The New York Times told me that it “registers its print edition and website on an ongoing basis with the US Copyright Office, including all underlying content.” In many cases, YouTube videos from the Times that are based on print or web articles that have already been registered with USCO could be considered “derivative works” and covered by the same filings.
“Taking content from creators like the Times without permission violates the law and will severely harm the market for original, independent reporting, which will diminish the ability of people to tell important stories, leaving the public less informed,” a spokesperson for the Times told me. “The Times believes that the future success of this technology should not come at the expense of journalistic institutions.”
Seder, meanwhile, said none of the videos on The Majority Report channel — often five uploads per day — are registered with the USCO. As he puts it, he simply doesn’t “have the pockets” to cover filing fees and retain legal counsel, especially when up against some of the largest companies in the world.
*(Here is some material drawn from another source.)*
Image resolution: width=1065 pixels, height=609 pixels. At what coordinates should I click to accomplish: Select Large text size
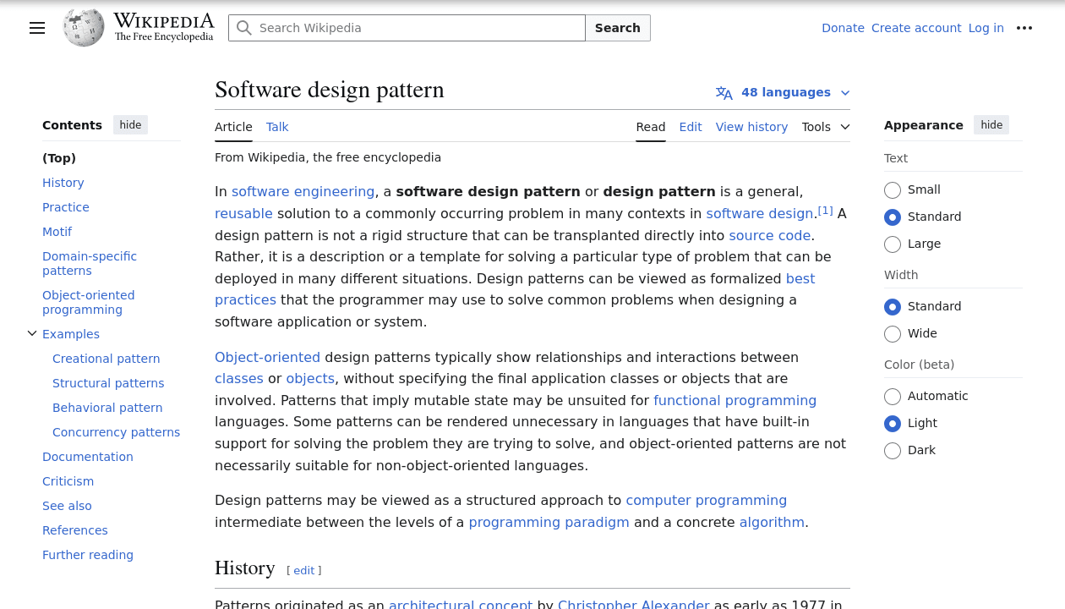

He is comfortable with other creators pulling clips from his videos without permission, to a degree. After all, reaction videos are fuel for news creators across YouTube.
“People are using my content all the time, but they’re adding commentary to it, and it is part of a conversation, and it is transparent — that’s part of the ecosystem,” said Seder. He sees the mass downloading of his channel for AI training in another light. “What these [AI companies] are doing is fundamentally different. There’s no reciprocity; it’s only exploitative.”